REQUIREMENTS:
Rewrite the records from the start through the line containing "pos(482,173)", replacing "coordinates" with "location" and leaving everything else as it is.
-- BEGIN RECORDS FOR PROCESSING --
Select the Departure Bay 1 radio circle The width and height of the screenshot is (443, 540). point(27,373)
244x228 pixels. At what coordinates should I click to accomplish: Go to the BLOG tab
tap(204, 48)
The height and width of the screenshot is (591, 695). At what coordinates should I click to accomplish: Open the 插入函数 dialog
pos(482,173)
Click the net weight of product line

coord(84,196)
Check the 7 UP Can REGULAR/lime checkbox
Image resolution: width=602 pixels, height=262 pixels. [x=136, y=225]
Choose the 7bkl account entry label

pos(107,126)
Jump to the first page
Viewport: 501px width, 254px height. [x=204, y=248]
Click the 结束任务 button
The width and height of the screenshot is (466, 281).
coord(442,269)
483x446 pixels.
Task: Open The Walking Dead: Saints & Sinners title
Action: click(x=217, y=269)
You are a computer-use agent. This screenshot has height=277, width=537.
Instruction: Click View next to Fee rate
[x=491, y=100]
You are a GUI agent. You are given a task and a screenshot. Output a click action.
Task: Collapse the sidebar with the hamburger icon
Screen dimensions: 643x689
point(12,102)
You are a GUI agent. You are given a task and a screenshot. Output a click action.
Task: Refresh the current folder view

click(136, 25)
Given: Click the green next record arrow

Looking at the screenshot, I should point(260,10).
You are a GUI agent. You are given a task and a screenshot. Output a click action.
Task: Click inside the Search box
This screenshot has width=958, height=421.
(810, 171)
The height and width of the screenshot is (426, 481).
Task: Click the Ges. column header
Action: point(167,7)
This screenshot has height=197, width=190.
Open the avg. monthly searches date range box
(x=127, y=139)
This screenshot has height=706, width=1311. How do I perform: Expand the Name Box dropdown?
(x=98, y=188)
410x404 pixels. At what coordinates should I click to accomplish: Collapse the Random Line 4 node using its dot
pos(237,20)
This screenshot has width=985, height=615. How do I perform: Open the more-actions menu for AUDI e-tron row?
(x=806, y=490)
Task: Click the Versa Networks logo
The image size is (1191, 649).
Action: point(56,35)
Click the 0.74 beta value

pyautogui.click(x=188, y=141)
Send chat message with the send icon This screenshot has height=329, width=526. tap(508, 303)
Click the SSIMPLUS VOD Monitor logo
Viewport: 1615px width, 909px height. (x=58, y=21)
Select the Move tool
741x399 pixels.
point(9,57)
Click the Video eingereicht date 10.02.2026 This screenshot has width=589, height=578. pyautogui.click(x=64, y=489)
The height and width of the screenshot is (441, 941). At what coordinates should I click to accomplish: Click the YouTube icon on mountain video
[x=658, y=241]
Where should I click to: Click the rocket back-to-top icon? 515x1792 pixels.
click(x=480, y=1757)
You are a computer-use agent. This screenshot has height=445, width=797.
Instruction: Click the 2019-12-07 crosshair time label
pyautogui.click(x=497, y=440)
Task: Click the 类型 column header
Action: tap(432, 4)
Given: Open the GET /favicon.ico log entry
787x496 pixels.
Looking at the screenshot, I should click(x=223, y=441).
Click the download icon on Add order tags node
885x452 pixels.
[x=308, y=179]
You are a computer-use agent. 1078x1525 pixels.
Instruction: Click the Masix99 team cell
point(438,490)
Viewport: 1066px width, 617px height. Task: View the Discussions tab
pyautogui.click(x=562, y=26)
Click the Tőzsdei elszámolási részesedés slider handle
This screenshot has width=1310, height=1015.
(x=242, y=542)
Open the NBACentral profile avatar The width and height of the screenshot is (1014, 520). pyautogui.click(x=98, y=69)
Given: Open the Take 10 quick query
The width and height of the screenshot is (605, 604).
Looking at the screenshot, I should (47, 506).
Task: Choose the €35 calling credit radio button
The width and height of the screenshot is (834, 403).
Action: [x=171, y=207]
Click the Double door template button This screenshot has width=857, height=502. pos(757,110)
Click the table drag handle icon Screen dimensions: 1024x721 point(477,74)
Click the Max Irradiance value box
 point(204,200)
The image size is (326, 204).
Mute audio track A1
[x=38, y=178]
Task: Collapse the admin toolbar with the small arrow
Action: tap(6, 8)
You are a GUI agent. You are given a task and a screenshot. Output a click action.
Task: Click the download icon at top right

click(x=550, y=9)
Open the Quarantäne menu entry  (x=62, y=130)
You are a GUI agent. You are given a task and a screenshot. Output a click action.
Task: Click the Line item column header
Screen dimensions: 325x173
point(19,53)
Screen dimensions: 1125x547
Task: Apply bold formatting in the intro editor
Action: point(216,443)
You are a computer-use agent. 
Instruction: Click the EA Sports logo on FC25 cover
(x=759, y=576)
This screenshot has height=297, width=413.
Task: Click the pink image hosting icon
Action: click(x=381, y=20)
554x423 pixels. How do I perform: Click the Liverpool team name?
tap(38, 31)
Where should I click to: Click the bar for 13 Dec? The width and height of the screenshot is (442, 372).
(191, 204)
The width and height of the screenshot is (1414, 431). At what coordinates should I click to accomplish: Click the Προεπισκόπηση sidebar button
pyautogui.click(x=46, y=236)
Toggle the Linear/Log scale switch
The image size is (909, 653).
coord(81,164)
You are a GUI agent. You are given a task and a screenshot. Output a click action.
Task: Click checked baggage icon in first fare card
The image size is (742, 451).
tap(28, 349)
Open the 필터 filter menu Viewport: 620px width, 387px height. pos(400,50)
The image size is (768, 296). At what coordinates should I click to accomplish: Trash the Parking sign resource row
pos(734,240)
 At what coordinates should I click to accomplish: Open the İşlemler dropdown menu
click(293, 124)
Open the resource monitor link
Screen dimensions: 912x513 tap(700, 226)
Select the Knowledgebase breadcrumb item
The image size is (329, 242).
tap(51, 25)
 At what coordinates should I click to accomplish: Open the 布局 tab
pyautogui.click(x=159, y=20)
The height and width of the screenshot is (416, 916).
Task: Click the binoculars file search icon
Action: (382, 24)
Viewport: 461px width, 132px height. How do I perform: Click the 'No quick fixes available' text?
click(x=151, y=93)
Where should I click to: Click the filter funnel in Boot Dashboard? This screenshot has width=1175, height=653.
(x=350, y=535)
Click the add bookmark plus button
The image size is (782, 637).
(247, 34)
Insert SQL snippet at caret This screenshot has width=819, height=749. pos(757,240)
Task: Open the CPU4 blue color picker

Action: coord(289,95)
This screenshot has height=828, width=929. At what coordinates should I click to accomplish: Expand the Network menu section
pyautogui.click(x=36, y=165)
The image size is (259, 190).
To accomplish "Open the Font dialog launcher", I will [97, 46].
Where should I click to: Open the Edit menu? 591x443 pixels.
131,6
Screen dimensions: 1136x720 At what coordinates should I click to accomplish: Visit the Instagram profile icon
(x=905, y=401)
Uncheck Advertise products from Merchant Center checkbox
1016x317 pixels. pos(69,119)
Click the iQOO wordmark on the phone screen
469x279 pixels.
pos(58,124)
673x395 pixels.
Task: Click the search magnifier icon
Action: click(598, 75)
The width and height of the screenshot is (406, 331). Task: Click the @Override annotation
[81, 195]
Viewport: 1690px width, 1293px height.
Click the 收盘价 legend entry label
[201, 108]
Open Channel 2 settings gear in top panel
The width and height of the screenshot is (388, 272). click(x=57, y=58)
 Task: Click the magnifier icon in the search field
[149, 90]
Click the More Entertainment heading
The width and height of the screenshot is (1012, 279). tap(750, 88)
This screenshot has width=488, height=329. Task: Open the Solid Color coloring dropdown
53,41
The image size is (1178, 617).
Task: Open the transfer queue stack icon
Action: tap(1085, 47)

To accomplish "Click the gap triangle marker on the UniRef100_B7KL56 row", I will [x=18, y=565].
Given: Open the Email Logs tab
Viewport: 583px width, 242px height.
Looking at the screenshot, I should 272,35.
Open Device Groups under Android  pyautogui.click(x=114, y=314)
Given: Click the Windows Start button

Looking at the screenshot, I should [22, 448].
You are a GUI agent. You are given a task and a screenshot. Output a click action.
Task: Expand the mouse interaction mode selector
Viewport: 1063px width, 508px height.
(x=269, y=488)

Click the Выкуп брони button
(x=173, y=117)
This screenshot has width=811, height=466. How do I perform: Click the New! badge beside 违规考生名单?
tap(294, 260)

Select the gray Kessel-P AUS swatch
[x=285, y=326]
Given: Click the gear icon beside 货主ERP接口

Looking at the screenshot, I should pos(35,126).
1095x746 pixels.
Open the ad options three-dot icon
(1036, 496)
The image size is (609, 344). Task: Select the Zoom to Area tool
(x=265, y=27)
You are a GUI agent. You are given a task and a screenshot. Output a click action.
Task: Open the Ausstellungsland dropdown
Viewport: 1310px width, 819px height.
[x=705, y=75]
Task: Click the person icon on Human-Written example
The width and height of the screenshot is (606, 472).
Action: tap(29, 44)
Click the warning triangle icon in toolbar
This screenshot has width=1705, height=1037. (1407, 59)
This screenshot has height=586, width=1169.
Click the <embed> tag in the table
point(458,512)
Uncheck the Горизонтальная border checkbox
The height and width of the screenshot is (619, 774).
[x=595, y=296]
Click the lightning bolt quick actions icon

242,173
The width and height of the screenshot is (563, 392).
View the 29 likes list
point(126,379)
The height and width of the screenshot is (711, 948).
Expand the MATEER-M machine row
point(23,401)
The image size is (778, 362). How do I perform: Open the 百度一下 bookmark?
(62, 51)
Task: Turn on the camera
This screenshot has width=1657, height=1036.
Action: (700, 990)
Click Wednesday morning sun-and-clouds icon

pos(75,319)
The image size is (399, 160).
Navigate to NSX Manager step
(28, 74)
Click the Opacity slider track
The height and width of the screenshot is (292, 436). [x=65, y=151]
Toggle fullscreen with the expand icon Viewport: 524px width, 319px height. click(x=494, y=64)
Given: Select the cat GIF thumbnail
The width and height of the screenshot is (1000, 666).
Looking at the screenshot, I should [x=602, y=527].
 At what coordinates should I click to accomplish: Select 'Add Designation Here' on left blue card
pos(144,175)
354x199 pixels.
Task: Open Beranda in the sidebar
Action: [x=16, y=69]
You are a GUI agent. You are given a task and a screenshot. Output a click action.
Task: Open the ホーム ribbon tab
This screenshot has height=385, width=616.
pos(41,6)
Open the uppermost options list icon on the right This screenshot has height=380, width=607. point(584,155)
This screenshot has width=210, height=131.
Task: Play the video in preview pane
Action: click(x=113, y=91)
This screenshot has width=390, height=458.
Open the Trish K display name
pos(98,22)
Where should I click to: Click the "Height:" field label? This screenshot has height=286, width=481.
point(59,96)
-- END RECORDS FOR PROCESSING --
EXPECTED ANSWER:
Select the Departure Bay 1 radio circle The width and height of the screenshot is (443, 540). point(27,373)
244x228 pixels. At what location should I click to accomplish: Go to the BLOG tab
tap(204, 48)
The height and width of the screenshot is (591, 695). At what location should I click to accomplish: Open the 插入函数 dialog
pos(482,173)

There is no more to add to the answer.